**Assignment**
Nothing outside the range is wanted. Repeat exactly the lines below from the one with "Open the 红色" through the one with "Task: Click the Share button in toolbar".

**Data extracted from a collection**
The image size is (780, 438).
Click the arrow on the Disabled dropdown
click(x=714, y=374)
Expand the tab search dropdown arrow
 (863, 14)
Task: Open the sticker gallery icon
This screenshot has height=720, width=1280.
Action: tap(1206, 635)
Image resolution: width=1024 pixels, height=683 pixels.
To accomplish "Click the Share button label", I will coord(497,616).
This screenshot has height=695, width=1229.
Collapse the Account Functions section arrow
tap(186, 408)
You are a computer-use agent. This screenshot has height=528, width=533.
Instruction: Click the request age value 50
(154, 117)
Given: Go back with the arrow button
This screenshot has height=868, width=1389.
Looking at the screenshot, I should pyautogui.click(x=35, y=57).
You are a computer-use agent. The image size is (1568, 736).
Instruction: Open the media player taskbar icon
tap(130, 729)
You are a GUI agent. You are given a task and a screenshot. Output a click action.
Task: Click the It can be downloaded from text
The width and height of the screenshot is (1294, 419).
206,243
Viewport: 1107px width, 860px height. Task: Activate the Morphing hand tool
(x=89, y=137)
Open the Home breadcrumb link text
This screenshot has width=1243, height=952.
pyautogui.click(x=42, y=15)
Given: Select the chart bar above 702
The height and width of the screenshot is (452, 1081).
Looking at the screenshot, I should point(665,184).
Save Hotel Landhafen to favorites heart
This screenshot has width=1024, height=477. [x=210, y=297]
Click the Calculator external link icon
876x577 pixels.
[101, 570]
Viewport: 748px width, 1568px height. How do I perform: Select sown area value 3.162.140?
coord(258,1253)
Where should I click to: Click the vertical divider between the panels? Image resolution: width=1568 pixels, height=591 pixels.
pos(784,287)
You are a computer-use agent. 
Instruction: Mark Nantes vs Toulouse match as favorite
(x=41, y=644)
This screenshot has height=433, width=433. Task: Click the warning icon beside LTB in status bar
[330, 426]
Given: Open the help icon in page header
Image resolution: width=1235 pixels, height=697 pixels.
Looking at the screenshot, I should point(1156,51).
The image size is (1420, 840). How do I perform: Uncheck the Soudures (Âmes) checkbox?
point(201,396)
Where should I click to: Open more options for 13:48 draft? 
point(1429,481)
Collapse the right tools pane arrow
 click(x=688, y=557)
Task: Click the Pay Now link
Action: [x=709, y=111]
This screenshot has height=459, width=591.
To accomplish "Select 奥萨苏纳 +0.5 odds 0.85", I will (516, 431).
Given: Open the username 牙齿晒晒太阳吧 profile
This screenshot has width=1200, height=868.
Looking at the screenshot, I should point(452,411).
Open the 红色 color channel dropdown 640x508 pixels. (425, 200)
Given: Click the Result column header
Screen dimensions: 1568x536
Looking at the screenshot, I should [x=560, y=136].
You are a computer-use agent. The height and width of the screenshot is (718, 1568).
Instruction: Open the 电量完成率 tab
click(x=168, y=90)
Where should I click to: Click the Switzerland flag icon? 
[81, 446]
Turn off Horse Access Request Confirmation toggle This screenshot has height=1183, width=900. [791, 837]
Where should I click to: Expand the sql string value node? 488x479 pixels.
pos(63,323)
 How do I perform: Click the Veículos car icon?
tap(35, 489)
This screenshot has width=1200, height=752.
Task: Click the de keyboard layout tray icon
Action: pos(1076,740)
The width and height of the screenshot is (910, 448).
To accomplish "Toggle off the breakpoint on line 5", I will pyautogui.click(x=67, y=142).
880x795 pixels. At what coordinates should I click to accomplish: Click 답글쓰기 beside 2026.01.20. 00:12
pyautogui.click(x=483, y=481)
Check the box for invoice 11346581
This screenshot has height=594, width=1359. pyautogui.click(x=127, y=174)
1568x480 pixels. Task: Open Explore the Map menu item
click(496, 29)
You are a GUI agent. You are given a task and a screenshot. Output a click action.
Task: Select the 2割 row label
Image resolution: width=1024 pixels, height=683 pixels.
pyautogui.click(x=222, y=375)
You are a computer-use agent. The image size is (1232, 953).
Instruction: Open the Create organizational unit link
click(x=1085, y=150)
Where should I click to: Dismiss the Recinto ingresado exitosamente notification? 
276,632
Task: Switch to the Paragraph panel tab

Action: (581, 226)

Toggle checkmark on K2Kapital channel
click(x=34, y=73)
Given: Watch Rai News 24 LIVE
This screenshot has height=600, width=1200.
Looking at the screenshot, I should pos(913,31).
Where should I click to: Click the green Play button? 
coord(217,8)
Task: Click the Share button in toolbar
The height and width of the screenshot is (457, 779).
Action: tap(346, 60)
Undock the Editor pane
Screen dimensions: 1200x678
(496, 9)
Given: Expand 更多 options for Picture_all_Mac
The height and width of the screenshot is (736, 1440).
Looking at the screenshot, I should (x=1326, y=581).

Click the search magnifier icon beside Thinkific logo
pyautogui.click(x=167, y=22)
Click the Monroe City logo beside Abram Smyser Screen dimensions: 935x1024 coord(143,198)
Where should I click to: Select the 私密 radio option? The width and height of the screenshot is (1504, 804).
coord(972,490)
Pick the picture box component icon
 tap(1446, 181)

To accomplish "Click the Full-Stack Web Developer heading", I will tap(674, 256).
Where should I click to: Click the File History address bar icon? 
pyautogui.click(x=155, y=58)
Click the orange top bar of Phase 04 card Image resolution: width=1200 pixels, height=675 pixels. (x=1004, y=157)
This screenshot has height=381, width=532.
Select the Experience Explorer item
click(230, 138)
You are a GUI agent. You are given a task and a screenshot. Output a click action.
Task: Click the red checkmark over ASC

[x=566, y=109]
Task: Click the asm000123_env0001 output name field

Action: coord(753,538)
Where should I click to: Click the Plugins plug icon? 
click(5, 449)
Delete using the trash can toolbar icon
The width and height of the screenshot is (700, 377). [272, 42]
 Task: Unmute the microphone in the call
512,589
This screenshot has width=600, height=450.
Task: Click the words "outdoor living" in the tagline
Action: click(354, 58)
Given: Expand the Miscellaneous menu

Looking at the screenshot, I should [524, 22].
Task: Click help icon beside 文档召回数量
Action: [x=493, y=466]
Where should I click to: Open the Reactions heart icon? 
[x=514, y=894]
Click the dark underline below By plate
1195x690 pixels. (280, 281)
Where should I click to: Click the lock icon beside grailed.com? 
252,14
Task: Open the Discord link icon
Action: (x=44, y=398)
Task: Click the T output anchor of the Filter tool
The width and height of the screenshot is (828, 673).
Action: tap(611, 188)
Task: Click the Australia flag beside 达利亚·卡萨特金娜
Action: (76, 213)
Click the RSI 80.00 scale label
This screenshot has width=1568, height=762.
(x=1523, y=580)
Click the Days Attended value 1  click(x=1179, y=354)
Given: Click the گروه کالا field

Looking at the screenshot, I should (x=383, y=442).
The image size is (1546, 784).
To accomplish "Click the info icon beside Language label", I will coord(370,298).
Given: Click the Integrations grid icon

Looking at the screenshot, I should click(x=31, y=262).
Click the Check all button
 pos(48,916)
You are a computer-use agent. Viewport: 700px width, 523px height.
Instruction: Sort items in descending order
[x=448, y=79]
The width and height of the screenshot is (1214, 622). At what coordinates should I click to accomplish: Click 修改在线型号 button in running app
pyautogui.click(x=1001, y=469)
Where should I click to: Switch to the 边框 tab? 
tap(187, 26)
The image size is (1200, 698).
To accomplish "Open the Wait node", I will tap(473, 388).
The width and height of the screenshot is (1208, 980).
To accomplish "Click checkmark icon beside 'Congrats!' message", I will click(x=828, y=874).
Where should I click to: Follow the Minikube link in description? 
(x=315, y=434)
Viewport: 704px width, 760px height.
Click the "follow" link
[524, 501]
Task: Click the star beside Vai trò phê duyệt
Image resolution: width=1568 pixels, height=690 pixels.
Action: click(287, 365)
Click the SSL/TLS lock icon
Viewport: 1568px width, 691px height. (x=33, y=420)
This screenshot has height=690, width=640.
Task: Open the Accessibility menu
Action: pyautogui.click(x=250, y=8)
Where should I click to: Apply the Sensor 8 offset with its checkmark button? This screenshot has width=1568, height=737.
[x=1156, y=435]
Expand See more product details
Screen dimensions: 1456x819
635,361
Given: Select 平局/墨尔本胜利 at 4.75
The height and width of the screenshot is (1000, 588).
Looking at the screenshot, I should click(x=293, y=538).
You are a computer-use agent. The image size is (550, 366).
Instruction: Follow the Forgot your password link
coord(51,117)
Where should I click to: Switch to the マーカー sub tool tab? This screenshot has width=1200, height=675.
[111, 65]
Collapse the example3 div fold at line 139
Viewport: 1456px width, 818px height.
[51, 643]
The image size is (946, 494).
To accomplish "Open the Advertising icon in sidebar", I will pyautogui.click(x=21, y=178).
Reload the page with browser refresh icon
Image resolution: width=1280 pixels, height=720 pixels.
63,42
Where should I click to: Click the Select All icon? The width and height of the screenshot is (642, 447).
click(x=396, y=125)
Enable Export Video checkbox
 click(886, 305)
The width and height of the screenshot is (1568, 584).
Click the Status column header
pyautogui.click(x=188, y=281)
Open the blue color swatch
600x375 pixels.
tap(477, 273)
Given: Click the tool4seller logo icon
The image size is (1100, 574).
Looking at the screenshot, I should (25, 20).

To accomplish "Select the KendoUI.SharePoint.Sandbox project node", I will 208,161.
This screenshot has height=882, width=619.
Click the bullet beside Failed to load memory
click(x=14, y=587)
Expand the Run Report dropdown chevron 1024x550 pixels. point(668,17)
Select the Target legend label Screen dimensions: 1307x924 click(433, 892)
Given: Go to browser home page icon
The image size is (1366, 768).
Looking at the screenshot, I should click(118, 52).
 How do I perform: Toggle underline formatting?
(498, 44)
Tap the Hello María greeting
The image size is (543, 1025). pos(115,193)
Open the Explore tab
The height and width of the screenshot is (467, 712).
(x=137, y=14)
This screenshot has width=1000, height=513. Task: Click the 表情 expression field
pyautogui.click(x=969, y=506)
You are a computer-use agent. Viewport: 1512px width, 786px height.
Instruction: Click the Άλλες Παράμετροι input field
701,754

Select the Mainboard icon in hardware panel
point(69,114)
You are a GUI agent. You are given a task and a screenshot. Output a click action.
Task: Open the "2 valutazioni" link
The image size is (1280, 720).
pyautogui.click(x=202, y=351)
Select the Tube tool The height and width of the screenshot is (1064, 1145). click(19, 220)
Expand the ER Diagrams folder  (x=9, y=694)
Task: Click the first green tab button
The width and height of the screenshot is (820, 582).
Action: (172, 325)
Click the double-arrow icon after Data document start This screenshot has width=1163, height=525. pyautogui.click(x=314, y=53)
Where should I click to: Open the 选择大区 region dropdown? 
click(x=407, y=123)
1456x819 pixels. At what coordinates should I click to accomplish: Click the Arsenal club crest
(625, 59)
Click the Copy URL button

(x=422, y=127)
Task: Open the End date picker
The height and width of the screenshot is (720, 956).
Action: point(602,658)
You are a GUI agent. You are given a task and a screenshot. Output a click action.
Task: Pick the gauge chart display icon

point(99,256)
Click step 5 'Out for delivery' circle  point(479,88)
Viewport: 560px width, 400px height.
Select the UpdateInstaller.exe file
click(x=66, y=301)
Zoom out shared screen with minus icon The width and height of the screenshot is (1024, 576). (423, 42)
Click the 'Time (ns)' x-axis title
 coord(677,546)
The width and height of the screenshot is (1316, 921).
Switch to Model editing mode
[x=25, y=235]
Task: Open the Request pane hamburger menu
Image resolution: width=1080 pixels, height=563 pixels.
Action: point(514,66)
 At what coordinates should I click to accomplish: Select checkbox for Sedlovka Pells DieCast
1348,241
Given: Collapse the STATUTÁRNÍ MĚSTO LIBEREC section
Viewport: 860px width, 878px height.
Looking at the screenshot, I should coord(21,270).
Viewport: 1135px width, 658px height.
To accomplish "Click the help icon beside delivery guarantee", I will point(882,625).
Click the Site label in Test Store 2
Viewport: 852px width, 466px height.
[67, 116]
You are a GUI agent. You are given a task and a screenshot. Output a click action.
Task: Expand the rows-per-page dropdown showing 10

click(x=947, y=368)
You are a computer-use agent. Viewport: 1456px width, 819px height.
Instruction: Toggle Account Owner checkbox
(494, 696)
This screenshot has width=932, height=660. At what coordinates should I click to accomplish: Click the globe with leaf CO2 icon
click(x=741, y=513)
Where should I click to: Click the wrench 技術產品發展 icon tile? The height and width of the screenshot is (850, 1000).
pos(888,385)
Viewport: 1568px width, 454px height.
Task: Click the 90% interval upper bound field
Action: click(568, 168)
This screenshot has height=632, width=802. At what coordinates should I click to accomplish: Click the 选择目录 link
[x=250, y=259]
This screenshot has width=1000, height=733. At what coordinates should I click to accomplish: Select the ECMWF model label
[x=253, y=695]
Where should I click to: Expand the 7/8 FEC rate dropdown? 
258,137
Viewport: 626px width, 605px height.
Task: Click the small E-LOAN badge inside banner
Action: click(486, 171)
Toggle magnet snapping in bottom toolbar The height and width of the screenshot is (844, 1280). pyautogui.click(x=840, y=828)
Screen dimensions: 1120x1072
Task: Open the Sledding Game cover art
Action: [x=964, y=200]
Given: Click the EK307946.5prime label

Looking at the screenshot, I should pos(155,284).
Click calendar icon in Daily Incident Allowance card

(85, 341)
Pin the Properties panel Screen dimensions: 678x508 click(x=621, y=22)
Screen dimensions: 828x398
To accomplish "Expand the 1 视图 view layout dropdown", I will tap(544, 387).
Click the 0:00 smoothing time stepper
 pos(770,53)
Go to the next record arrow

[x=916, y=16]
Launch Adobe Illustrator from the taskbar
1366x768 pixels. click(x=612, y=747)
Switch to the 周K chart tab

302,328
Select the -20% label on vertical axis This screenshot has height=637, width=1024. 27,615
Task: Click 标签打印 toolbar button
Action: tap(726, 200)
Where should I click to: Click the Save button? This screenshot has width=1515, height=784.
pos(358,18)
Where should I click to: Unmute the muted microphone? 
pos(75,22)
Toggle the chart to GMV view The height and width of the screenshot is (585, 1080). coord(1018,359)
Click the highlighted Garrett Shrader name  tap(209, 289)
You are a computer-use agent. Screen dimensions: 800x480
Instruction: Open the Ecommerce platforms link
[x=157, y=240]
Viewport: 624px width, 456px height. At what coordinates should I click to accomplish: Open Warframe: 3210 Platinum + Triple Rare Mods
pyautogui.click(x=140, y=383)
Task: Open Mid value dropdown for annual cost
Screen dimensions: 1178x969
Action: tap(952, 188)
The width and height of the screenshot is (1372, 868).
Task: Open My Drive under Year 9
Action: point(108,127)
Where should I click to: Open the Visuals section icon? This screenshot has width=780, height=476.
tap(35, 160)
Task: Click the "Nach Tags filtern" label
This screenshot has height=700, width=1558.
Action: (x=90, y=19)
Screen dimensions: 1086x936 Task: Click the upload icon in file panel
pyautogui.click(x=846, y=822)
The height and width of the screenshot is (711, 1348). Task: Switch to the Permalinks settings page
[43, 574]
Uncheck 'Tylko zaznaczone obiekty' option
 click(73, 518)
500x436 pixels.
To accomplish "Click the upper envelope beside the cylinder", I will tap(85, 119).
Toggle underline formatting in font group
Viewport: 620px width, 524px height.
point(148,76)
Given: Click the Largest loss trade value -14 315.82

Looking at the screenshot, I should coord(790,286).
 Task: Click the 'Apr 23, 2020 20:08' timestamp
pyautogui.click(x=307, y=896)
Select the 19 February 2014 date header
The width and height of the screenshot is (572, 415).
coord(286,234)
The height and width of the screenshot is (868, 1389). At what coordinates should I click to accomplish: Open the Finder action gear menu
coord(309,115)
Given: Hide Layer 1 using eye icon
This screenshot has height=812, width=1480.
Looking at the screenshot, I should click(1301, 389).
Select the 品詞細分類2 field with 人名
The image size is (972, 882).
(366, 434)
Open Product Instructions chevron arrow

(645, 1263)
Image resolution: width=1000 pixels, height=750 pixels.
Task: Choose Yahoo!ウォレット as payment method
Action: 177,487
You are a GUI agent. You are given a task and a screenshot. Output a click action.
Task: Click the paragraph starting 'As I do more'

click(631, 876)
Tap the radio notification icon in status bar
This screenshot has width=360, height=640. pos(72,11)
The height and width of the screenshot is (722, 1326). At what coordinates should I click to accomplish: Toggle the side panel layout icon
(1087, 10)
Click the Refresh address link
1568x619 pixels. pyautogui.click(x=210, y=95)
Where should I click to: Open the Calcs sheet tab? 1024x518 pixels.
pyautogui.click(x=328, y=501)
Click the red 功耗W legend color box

**Exercise response**
Open the 红色 color channel dropdown 640x508 pixels. (425, 200)
Given: Click the Result column header
Screen dimensions: 1568x536
Looking at the screenshot, I should [x=560, y=136].
You are a computer-use agent. The height and width of the screenshot is (718, 1568).
Instruction: Open the 电量完成率 tab
click(x=168, y=90)
Where should I click to: Click the Switzerland flag icon? 
[81, 446]
Turn off Horse Access Request Confirmation toggle This screenshot has height=1183, width=900. [791, 837]
Where should I click to: Expand the sql string value node? 488x479 pixels.
pos(63,323)
 How do I perform: Click the Veículos car icon?
tap(35, 489)
This screenshot has width=1200, height=752.
Task: Click the de keyboard layout tray icon
Action: pos(1076,740)
The width and height of the screenshot is (910, 448).
To accomplish "Toggle off the breakpoint on line 5", I will pyautogui.click(x=67, y=142).
880x795 pixels. At what coordinates should I click to accomplish: Click 답글쓰기 beside 2026.01.20. 00:12
pyautogui.click(x=483, y=481)
Check the box for invoice 11346581
This screenshot has height=594, width=1359. pyautogui.click(x=127, y=174)
1568x480 pixels. Task: Open Explore the Map menu item
click(496, 29)
You are a GUI agent. You are given a task and a screenshot. Output a click action.
Task: Select the 2割 row label
Image resolution: width=1024 pixels, height=683 pixels.
pyautogui.click(x=222, y=375)
You are a computer-use agent. The image size is (1232, 953).
Instruction: Open the Create organizational unit link
click(x=1085, y=150)
Where should I click to: Dismiss the Recinto ingresado exitosamente notification? 
276,632
Task: Switch to the Paragraph panel tab

Action: (581, 226)

Toggle checkmark on K2Kapital channel
click(x=34, y=73)
Given: Watch Rai News 24 LIVE
This screenshot has height=600, width=1200.
Looking at the screenshot, I should pos(913,31).
Where should I click to: Click the green Play button? 
coord(217,8)
Task: Click the Share button in toolbar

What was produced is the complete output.